Yes, maybe, probably and yes.
As saturated as we are with the female body, it has power--POWER--in image, in media. The black female body has been a loaded subject/object/identity in this country for hundreds of years. Our ancestors were enslaved, dehumanized, raped and (here comes) violated as a matter of course. We can see the consequence of this behavior in the lifestyles of how we treat each other today. To quote Zora Neale Hurston in Their Eyes Were Watching God, "De nigger woman is de mule uh de world so fur as Ah can see." Whether it's Condoleeza Rice or Oprah, Janet Jackson or Michelle Obama, we all seem to have opinions about what black women are wearing, what we're gaining or losing, what we're straightening or letting go natural. Let's not forget about this, either.
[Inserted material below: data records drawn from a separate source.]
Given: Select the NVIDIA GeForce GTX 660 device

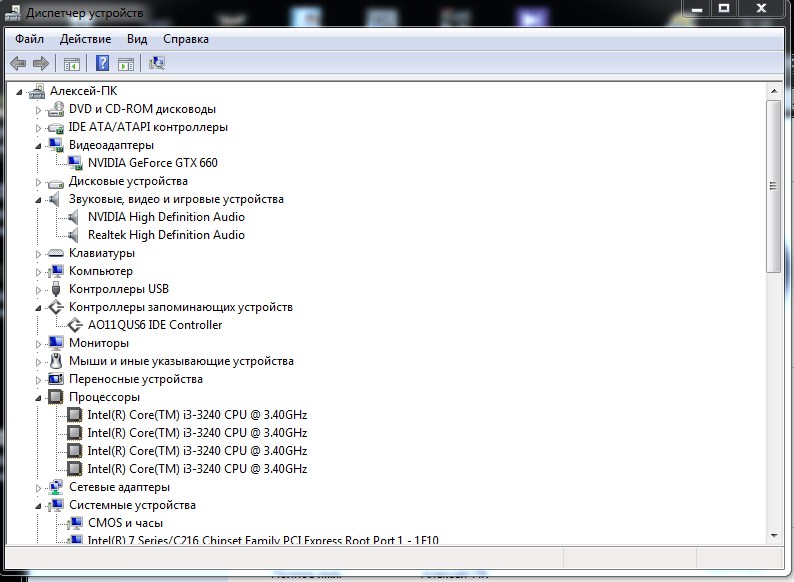Looking at the screenshot, I should 152,163.
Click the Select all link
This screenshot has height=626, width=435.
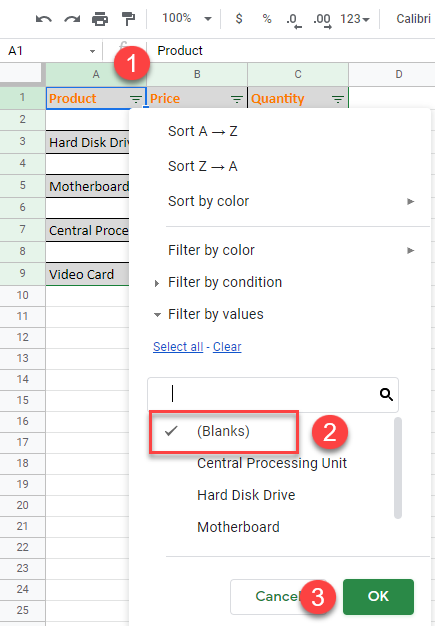178,347
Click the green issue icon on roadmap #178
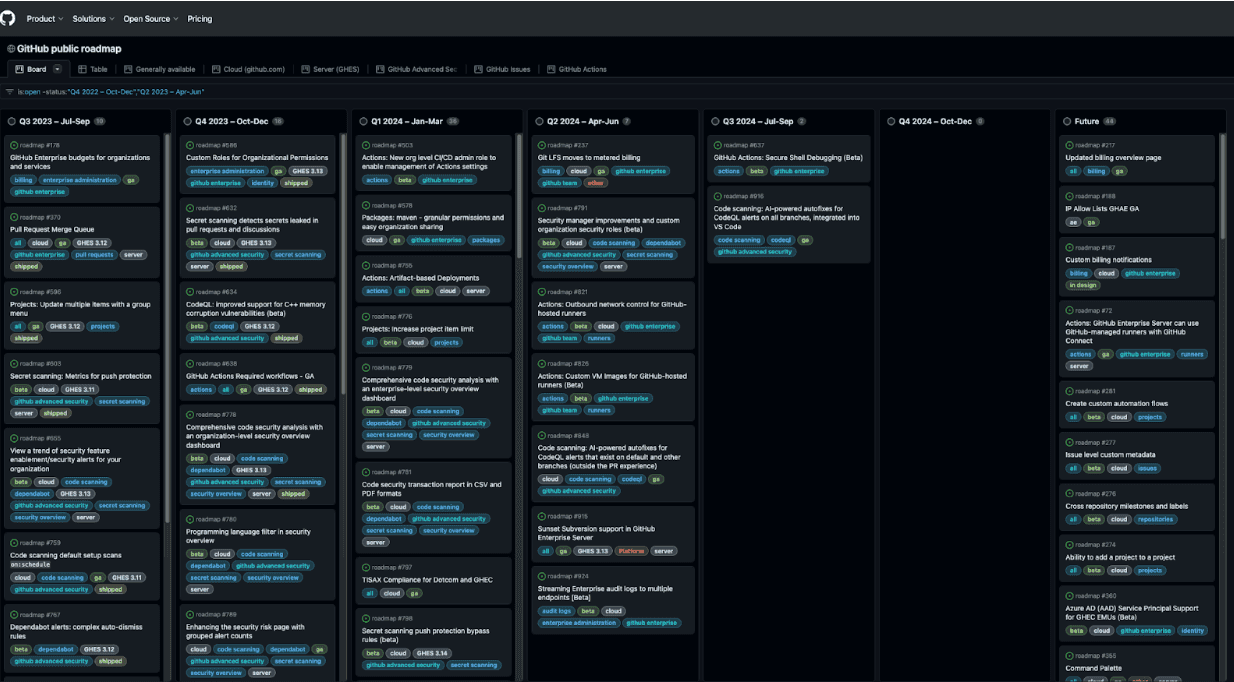Viewport: 1234px width, 682px height. tap(13, 144)

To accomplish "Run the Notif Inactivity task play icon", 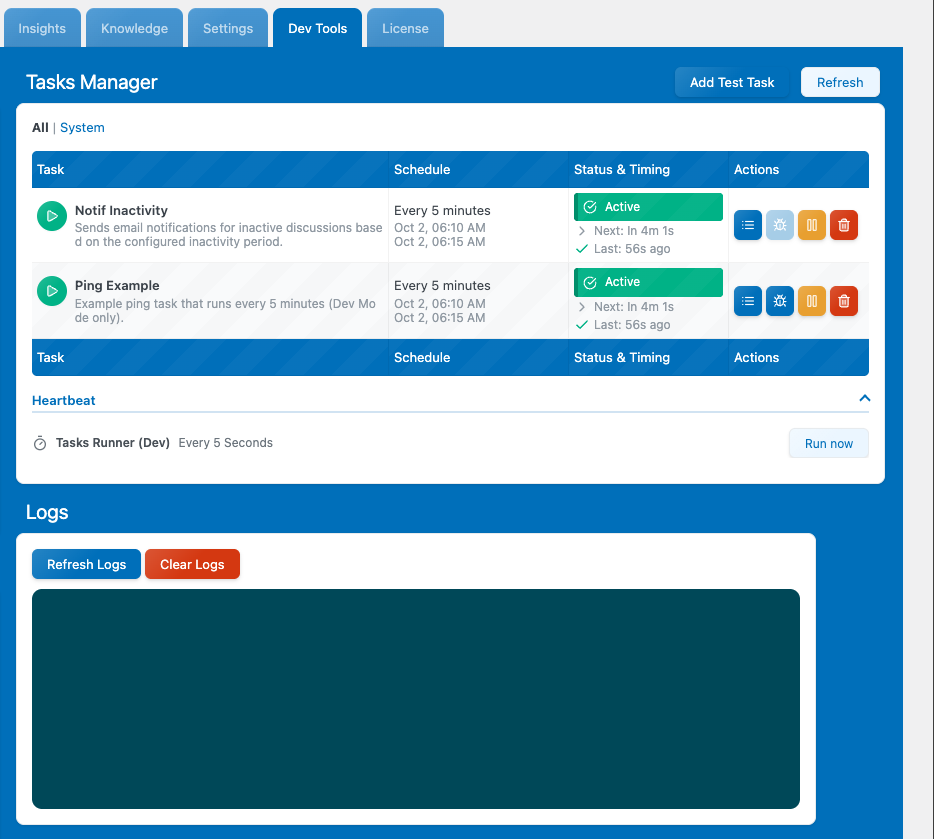I will tap(51, 216).
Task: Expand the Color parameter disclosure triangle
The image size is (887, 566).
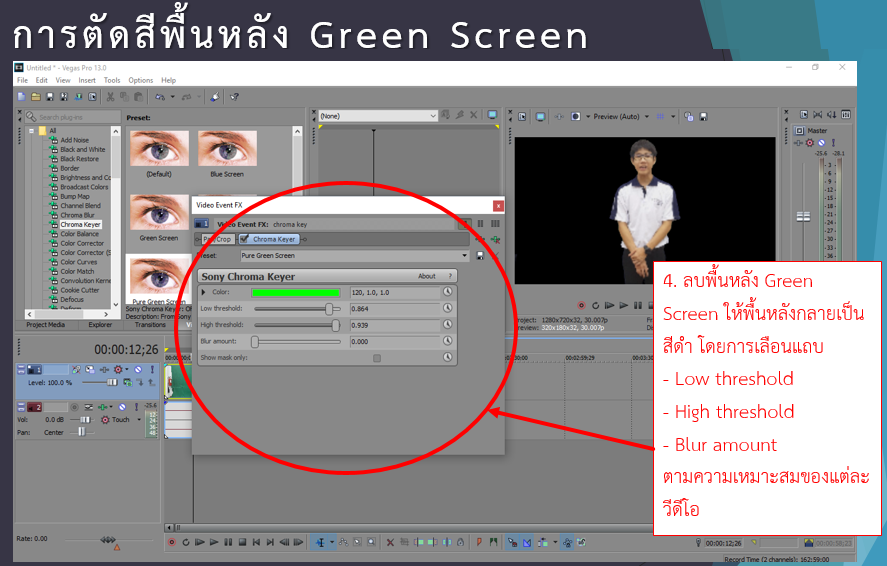Action: click(x=203, y=292)
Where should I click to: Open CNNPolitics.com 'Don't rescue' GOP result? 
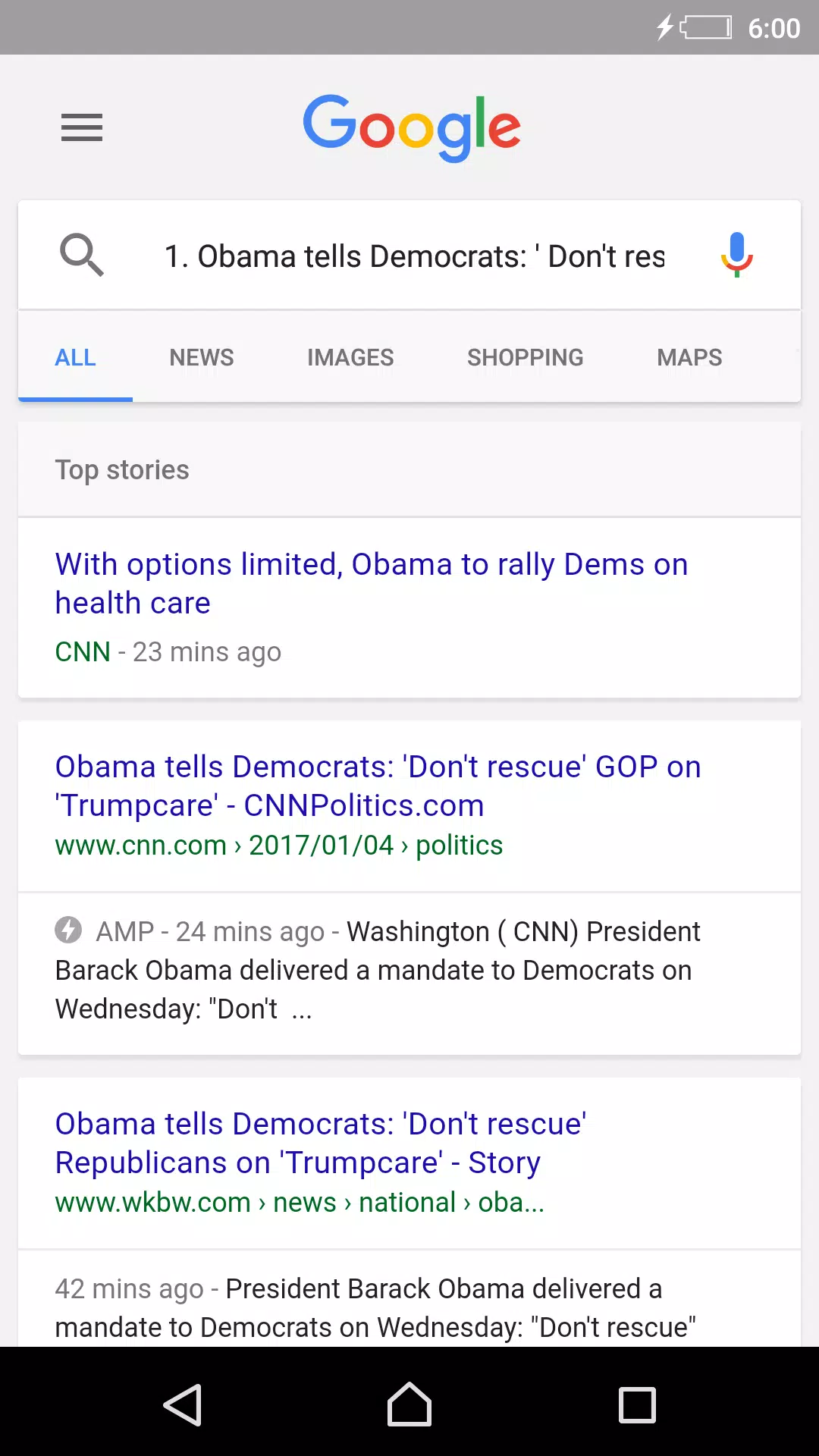[x=378, y=786]
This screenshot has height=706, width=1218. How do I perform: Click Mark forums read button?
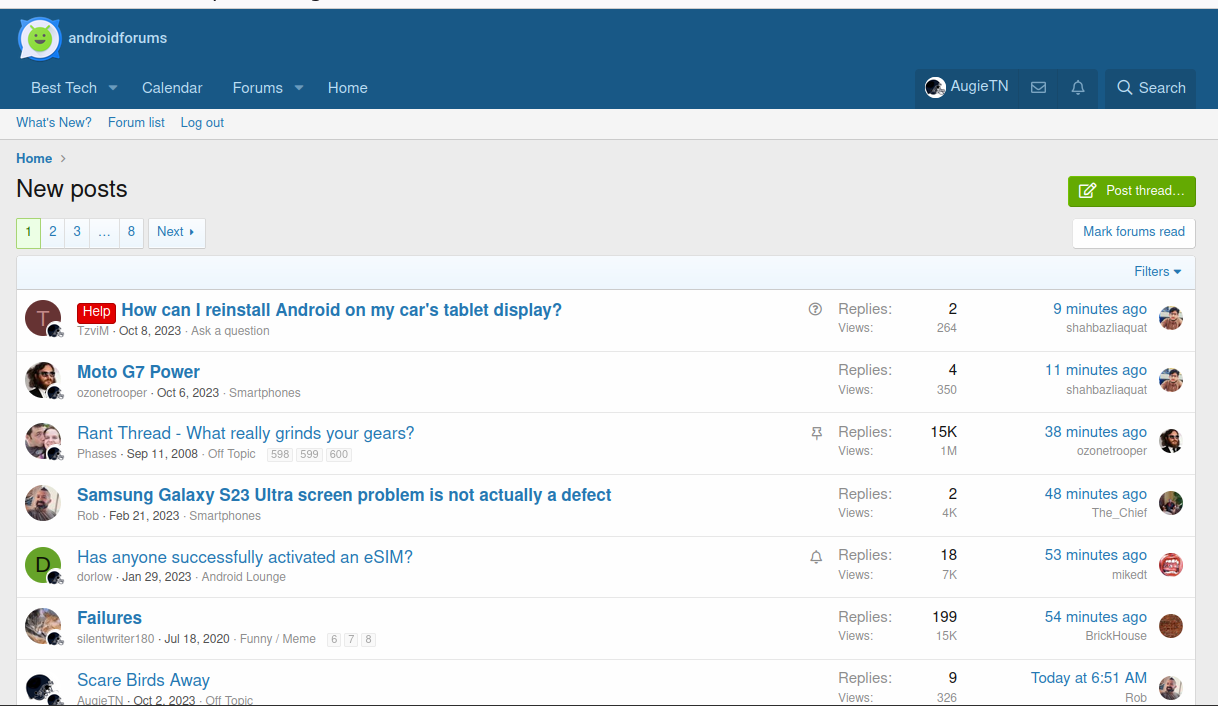click(1133, 232)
As immature as I felt in college about nudity in art, I believe in it. I want to make space for it. It can communicate vulnerability, a primal nature, simplicity, purity, bareness, not just shock and sex appeal. So it isn't the nudity in this video that is the hurdle; the hurdle is the disparity, the lack of care, and the power dynamic. Every time a black woman's body occupies the public sphere, it means something, it comments or suggests something. Wish we could be free in our own flesh, but we can't, not yet. So what is Badu suggesting by putting her body in that Flaming Lips video? She's not a victim; she may have been manipulated, or may be disappointed in the final result of the video, and the process might have been crappy, as she says somewhere, but she didn't walk off the set. Is it a commentary on childbirth, as argued in this Washington Post blog? Is it a fetish of the Flaming Lips man-boys, who've only gleefully antagonized Badu since she expressed her (understatement) dissatisfaction with the video? Is it a brilliantly orchestrated puppet show created to generate more buzz for both artists?
It hurt me when I watched it. I thought briefly about Badu and her safety and vulnerability; but I frankly felt my own flesh in a powerful and unpleasant way, more than I was worried about Badu or her sister. I don't know what good the world is done by a video like this. I don't know what is communicated--no, wait, what's communicated is a kind of pornographic fantasy of why black women are/have been fetishised and objectified by men, a kind of bukaki rape fantasy (is this history repeating itself, anybody? any contemporary similarity here to the historical practice of slaves raped by their white masters? anybody?); but what I DON'T know is how the world is improved by this video.
It's likely that I'm naive in believing that the world can and should be improved by the art we put into it. Provocation is great, effective, but not without growth. Otherwise it's just antagonism, and I don't have time for you to act out your fantasies and injuries with me; I'm trying to take care of my own shit. But this may not be the way. Maybe there is so much noise in the world that change doesn't happen in art without shouting louder than anyone else. Maybe to be noticed or respected as an artist you have to get in people's faces, to hurt or disgust them.
But if there was some message that the Flaming Lips, or even Badu, was trying to hand me, I completely missed it. I was too busy feeling hurt and disgusted.